New Grounding Architecture for Vision-Language Models
AI2 has introduced MolmoPoint, a family of open-source vision-language models that fundamentally rethinks how models perform visual grounding and pointing tasks. Rather than generating coordinates as text or emitting tokens corresponding to coordinate bins, MolmoPoint allows models to point by directly selecting parts of their visual input features using a more intuitive mechanism.
Three Specialized Models and New Datasets
The release includes three purpose-built models:
- MolmoPoint-8B: General-purpose model for image and video tasks
- MolmoPoint-GUI-8B: Specialized for software interfaces, apps, and websites
- MolmoPoint-Vid-4B: Optimized for video understanding
AI2 also released MolmoPoint-GUISyn, a new synthetic dataset of 36,000 high-resolution screenshots with over 2 million annotated points across desktop, web, and mobile environments. A second dataset, MolmoPoint-TrackData, augments previous video data with human-annotated tracks and synthetically generated sequences featuring complex occlusion and motion dynamics.
How It Works
MolmoPoint introduces a coarse-to-fine grounding mechanism using three special tokens: <PATCH>, <SUBPATCH>, and <LOCATION>. The model first selects a coarse image patch, refines it to a finer-grained subpatch, and finally predicts a precise location within that subpatch. This design directly ties pointing to the model's internal visual representations rather than to external coordinate formats.

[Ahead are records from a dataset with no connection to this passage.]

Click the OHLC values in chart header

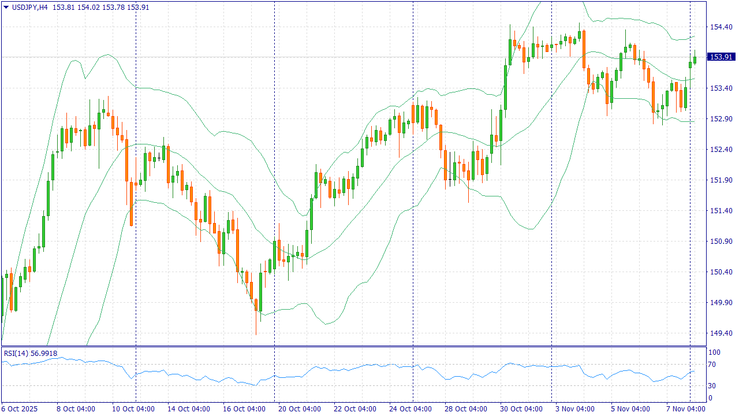coord(101,8)
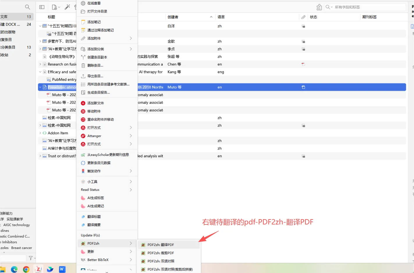
Task: Expand the Addon Item row
Action: [x=40, y=133]
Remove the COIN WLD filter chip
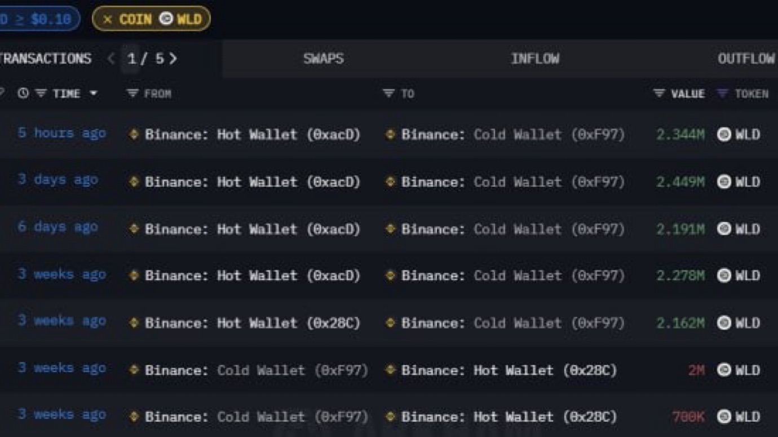The height and width of the screenshot is (437, 778). click(x=108, y=19)
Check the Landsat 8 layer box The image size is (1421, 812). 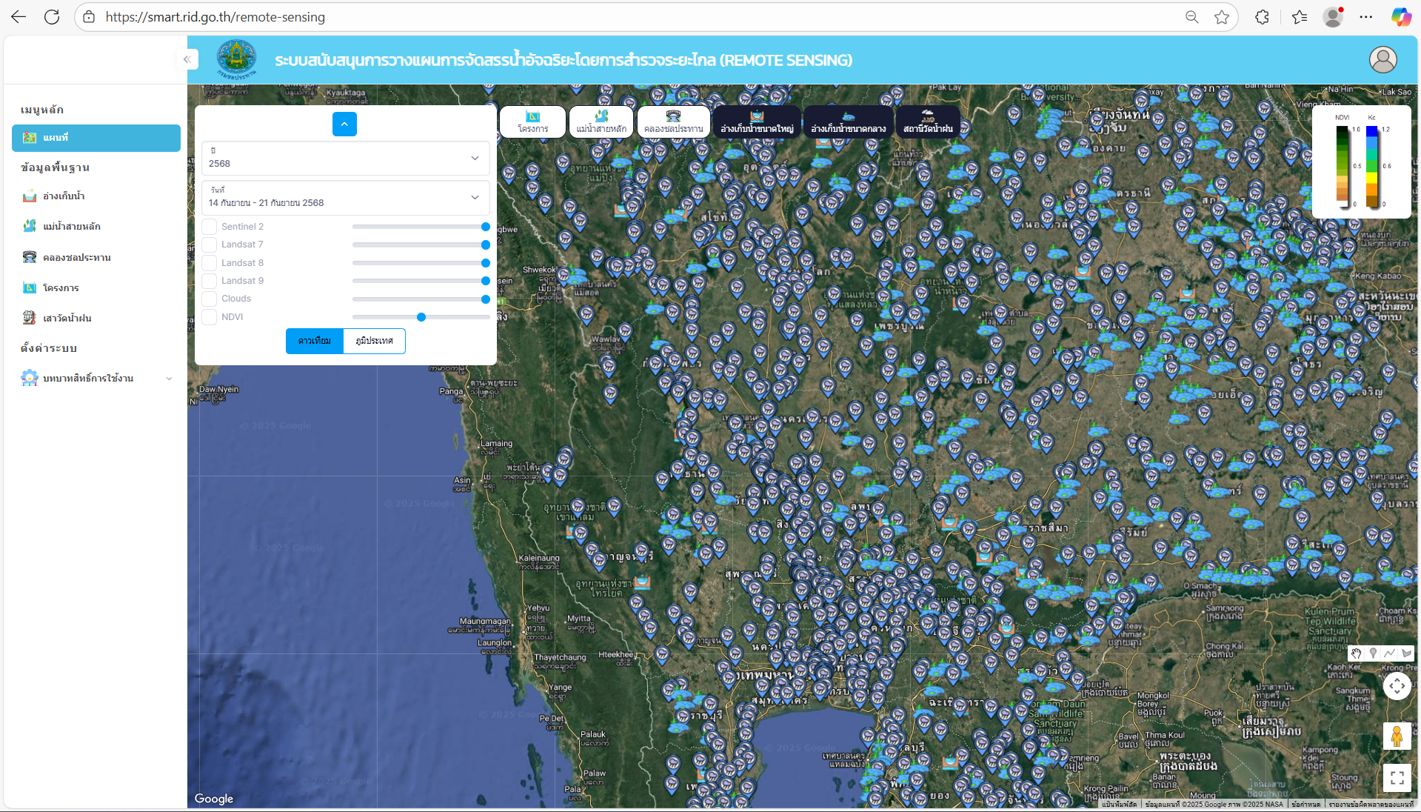[x=210, y=263]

Key technical innovations include:
- Rotary embeddings to encode distances between patches, helping models generate points in consistent order and avoid duplicate selections
- No-more-points class allowing the model to explicitly stop when all relevant elements are identified
- Token efficiency: Reduces pointing expressions from 8 tokens to just 3
Impressive Benchmark Performance
MolmoPoint demonstrates significant improvements across multiple evaluation frameworks:
Natural Image Grounding:
- PointBench: 70.7% accuracy (up from 68.7% for Molmo 2 8B)
- PixMo-Points: 89.2 F1 (up from 85.2 for Molmo 2 8B)

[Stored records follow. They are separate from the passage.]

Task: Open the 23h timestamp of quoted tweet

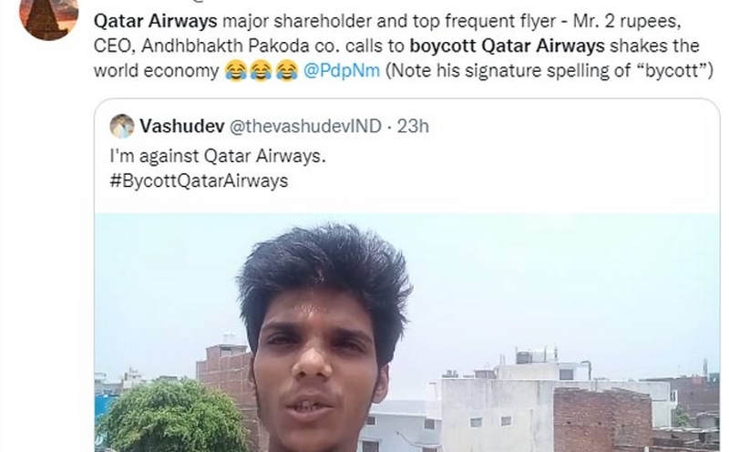Action: (x=413, y=126)
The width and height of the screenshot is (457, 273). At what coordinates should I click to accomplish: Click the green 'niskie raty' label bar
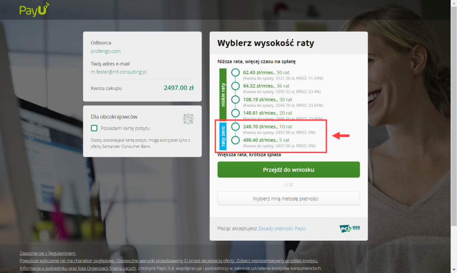click(223, 95)
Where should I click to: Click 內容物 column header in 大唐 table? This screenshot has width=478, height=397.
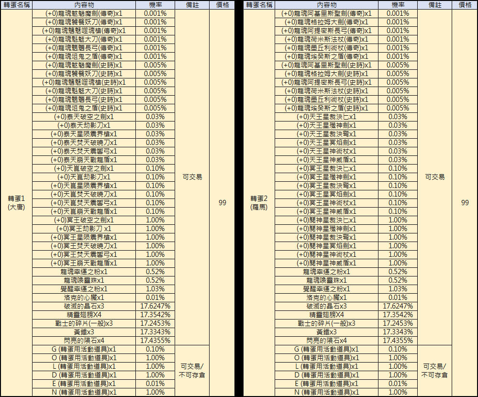tap(84, 5)
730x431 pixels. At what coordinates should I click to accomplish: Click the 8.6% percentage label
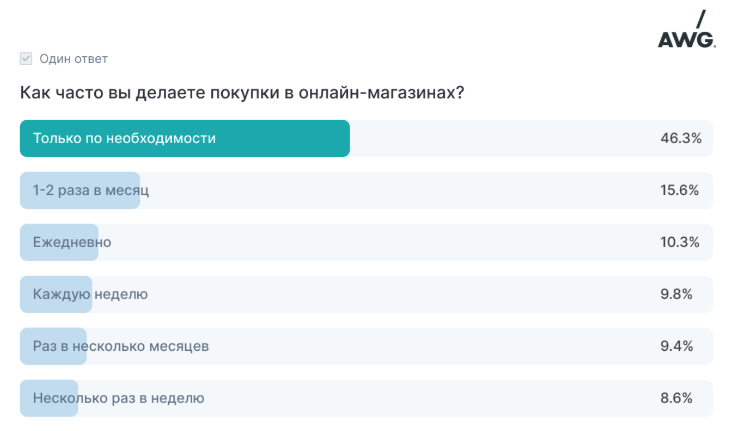click(677, 398)
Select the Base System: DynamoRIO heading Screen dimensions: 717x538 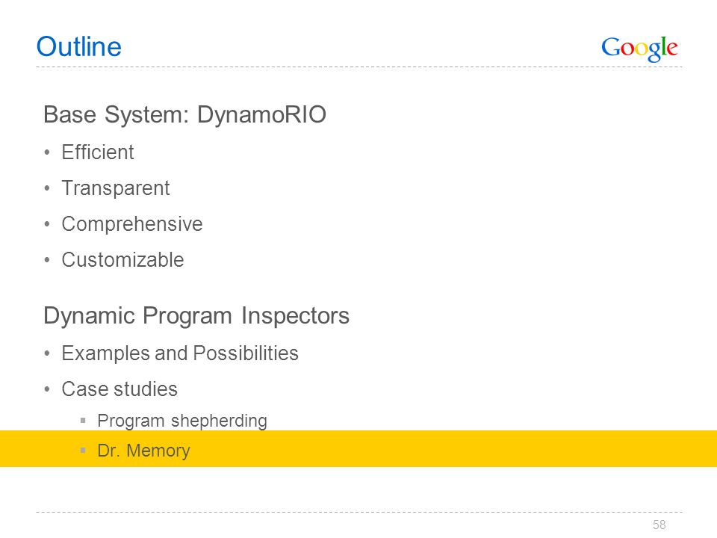tap(184, 114)

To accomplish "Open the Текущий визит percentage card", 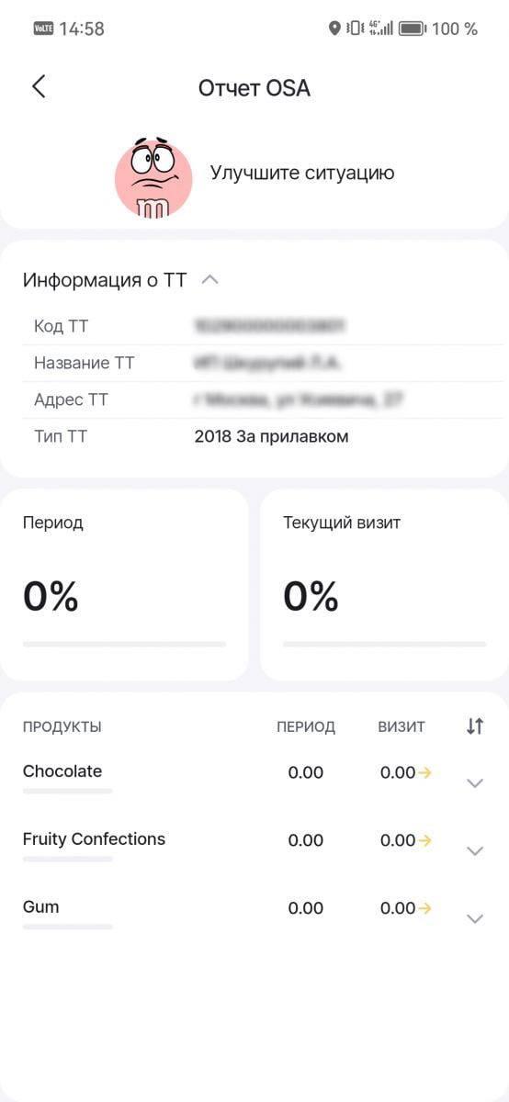I will [385, 585].
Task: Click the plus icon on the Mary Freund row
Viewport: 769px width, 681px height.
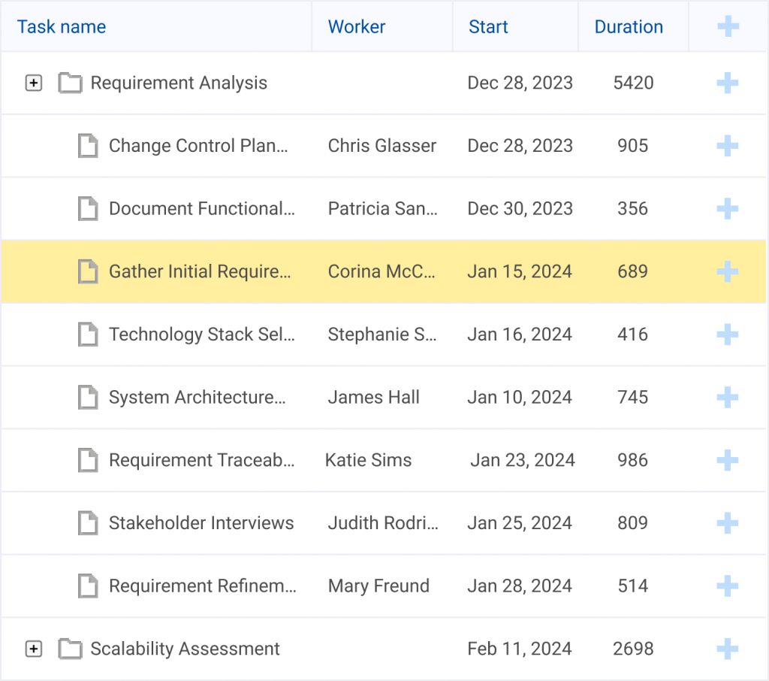Action: (x=727, y=586)
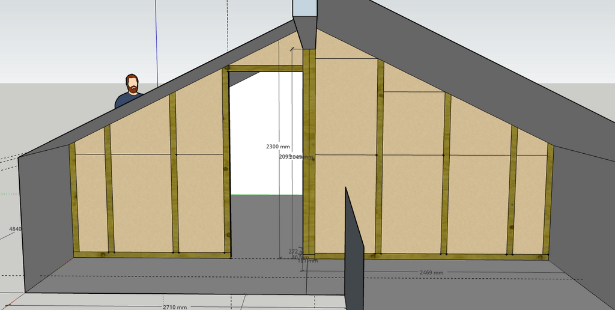Select the bottom plate of the left wall

tap(150, 255)
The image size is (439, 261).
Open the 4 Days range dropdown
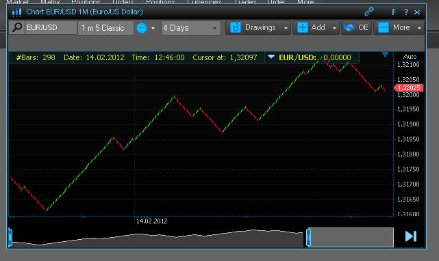[190, 28]
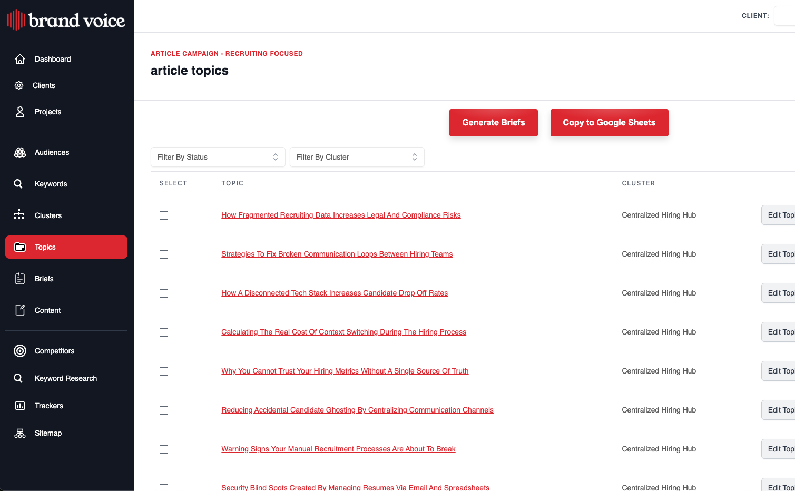Go to Projects in the sidebar
Screen dimensions: 795x491
point(48,112)
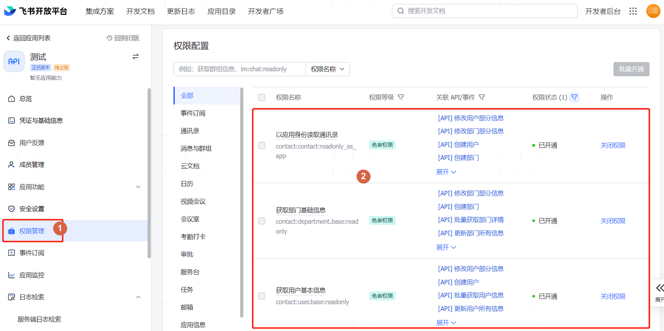Expand the 应用功能 sidebar section

pos(138,187)
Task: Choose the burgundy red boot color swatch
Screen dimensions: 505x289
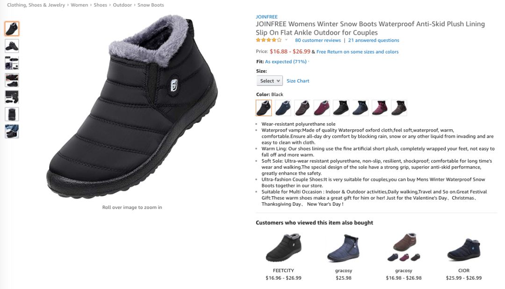Action: tap(322, 108)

- Notable 5-point improvements in spatial reasoning tasks
GUI and Interface Grounding:
- ScreenSpot-Pro: 61.1 (state-of-the-art among open models)
- OSWorldG: 70.0 (state-of-the-art among open models)
- 2-9 point gains over identically-trained coordinate-based baseline
Video and Tracking:
- Wins human preference comparisons 59.1% of the time
- State-of-the-art results on MeViS benchmark
- +5.7 J&F improvement on Molmo2-Track
Training Efficiency and Practical Impact
Beyond benchmark numbers, grounding tokens prove significantly easier for models to learn. With just 8,192 training examples, MolmoPoint outperformed coordinate-based baselines by approximately 20 F1 points. During full pretraining, the model reaches peak pointing performance faster, suggesting that the token-based approach better matches how models naturally learn visual representations.
All models, code, and datasets are available open-source through HuggingFace, with interactive demos available for both general and GUI-specialized variants.